Here is another great post in the series, “Using Data to Optimize Processes” by Ruby Daaman and John Cook of ADMI. This is the third installment focusing on minimizing THM formation within a water treatment plant. As always if you want to contact John personally please email him: email@example.com
It has been demonstrated that data can be used to build process models for both natural systems such as rivers, estuaries and groundwater movement over expansive areas, and can also be used to model man-made systems such as water treatment plants (WTP). The last article featured optimizing TOC removal in sedimentation basins. This article will address optimizing total THM formation (the same approach can be used for HAA5), within the WTP, and for the purposes of brevity, we will begin optimization modeling at the clearwell, just before pumping onto the distribution system.
TTHM Clearwell Model 1 (THMCW1)
The approach is to model the clearwell TTHMs directly. The resulting model (Figure 1) predicts TTHM in the clearwell as a function of:
TTHMACW = f (CL2DOSE, CL2CW3-FIN_R, TURBRED_FLT-SET, ALKSET, TMPDEC, RAIN)
Figure 2 shows the response surface with inputs CL2DOSE and CL2CW3-CL2FIN_R displayed.

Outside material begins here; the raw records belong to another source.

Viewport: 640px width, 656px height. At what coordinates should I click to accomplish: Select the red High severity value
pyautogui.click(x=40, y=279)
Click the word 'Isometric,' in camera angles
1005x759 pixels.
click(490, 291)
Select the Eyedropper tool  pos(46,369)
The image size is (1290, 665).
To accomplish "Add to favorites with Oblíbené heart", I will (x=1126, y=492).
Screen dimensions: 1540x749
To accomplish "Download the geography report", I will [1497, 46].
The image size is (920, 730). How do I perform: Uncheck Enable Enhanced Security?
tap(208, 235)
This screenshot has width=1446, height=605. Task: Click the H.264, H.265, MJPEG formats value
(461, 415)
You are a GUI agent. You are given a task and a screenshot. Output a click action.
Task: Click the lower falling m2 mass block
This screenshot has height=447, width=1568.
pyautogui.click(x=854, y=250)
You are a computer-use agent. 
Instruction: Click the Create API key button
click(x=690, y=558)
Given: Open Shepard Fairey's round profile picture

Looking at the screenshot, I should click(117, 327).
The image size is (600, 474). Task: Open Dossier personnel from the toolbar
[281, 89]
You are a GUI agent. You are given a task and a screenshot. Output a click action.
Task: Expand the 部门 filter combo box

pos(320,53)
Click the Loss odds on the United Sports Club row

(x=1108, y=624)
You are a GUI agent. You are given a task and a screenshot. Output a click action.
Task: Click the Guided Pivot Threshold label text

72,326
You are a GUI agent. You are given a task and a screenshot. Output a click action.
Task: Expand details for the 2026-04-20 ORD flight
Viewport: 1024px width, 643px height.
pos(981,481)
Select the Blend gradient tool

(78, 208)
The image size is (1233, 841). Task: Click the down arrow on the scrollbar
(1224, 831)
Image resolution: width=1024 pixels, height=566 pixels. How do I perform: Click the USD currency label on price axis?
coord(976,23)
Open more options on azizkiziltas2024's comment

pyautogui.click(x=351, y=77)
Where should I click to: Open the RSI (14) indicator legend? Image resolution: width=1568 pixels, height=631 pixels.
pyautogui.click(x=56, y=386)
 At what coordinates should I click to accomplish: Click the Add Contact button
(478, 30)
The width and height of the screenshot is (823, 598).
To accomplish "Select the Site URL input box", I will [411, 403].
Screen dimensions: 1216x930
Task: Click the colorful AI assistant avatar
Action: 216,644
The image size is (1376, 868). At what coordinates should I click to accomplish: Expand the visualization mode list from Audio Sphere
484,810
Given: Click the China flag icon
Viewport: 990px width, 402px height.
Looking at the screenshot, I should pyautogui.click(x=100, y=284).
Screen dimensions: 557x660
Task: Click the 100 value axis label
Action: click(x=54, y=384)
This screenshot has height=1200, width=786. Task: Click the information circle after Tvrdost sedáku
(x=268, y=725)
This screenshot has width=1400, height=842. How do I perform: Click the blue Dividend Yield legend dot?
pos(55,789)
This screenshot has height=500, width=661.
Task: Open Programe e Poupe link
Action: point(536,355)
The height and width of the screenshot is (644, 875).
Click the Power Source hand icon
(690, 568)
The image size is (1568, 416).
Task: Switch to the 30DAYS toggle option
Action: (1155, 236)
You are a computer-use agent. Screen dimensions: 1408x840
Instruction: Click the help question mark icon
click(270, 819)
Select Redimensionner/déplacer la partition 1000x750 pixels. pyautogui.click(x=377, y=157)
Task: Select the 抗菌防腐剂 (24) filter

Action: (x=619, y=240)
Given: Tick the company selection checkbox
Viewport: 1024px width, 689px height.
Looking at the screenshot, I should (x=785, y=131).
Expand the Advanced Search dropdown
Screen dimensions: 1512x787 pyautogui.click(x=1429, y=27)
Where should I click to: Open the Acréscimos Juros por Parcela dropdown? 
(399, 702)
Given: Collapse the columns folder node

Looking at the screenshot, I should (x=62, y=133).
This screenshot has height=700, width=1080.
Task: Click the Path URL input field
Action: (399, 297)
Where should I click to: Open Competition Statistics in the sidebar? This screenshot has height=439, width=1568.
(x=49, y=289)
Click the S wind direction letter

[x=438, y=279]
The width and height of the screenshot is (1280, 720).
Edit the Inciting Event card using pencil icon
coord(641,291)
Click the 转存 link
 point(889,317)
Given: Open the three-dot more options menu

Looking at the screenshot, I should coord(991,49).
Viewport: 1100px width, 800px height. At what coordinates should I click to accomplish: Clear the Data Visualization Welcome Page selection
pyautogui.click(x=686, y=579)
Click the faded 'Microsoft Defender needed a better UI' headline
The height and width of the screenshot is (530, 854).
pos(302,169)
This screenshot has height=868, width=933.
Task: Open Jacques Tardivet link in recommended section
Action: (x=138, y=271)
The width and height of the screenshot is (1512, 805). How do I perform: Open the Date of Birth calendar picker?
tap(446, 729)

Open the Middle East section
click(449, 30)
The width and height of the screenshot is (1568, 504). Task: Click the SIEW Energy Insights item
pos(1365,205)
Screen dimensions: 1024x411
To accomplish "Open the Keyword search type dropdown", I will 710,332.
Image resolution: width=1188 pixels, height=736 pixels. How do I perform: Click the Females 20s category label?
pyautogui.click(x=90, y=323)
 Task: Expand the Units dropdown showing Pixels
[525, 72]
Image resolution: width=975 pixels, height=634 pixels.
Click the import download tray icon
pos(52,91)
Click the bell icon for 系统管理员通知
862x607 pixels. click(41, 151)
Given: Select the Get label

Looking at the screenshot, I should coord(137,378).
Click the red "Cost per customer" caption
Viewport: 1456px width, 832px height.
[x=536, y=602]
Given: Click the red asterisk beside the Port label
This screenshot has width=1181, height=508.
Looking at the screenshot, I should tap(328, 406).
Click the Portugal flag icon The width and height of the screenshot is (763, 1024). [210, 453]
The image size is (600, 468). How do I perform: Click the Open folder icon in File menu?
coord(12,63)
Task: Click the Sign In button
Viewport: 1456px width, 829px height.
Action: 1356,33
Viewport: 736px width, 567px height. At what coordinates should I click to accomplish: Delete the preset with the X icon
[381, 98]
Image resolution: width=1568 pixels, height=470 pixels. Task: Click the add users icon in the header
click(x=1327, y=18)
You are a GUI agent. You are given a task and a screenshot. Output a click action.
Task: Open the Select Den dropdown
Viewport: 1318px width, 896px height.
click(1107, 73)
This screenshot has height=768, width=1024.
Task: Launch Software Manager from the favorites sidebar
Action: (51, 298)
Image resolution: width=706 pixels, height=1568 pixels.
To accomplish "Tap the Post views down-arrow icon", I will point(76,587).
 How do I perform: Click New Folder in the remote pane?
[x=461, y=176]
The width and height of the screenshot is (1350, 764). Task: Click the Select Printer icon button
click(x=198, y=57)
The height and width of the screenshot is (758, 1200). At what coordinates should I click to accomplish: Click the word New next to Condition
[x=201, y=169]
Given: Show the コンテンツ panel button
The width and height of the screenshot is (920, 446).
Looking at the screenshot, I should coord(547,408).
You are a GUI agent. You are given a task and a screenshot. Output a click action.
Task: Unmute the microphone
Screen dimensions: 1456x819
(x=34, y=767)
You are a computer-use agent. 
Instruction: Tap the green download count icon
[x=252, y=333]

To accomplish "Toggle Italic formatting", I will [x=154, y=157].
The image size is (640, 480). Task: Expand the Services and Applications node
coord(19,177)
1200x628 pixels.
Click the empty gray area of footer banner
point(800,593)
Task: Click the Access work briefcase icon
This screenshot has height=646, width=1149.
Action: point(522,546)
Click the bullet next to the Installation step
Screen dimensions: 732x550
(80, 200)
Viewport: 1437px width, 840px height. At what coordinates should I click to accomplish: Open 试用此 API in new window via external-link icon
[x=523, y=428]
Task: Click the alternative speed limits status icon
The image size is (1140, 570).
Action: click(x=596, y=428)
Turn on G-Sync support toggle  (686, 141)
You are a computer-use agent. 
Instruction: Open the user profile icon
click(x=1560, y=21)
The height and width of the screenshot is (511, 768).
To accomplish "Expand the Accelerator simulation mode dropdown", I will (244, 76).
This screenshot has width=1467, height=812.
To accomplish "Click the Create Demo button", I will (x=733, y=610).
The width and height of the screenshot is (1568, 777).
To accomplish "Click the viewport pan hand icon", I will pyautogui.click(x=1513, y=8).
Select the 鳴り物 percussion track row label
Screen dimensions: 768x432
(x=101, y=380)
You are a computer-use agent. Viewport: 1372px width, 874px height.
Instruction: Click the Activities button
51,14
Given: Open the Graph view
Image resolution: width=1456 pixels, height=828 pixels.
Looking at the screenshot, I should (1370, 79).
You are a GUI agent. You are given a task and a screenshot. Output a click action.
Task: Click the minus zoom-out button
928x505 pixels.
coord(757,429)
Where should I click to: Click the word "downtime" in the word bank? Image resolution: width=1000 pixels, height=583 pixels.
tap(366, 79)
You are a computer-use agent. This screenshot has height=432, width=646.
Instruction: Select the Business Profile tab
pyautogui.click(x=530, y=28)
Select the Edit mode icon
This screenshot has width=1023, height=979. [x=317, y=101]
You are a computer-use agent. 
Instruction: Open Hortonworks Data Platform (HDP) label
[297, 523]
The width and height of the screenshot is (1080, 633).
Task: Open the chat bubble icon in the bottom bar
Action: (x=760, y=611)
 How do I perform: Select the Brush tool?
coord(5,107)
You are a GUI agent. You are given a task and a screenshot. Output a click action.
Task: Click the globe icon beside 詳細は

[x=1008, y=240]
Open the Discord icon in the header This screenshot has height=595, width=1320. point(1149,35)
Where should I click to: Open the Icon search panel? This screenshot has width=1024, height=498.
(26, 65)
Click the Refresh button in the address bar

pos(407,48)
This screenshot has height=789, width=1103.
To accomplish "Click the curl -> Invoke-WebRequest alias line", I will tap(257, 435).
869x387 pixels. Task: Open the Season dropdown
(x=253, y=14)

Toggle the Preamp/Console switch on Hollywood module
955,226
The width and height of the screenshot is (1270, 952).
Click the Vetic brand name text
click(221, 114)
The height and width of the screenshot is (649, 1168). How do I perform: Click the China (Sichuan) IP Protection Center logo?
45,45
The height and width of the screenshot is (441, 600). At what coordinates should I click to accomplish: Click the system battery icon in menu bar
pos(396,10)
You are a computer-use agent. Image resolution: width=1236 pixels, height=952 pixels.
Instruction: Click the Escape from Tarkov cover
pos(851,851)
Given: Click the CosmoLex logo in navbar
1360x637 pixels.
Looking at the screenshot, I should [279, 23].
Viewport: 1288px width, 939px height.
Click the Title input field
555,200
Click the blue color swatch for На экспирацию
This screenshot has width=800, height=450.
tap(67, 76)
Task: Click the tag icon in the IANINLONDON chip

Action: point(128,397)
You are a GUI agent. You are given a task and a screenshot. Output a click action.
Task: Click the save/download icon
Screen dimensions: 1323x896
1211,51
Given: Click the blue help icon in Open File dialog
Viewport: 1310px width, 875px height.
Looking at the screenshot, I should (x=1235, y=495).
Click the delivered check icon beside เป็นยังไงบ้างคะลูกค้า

The first surface has water temperature (TMP) at its minimum value and all other inputs at their mean and the second has TMP at its maximum value and all other inputs at their mean. The shape of the surface is similar, but the TTHMs in the clearwell are shifted higher.
Sensitivity to pH and Alkalinity
As noted in Figures 3 and 4, TTHM formation in the clearwells is sensitive to a combination of coagulation pH and settled water alkalinity. Chlorine dose is the largest contributor to TTHM formation, but optimizing the coagulation process can reduce the TTHM formation. Figure 5 demonstrates the sensitivity to TTHM formation as a function of Cl2 dose and coagulation pH. It is important to note that an increase of chlorine dosing between 1.8 and 4.7 mg/L results in an approximate increase of 80 µg/L in TTHM formation with maximum water temperature (TMP) and average settled water alkalinity (ALK).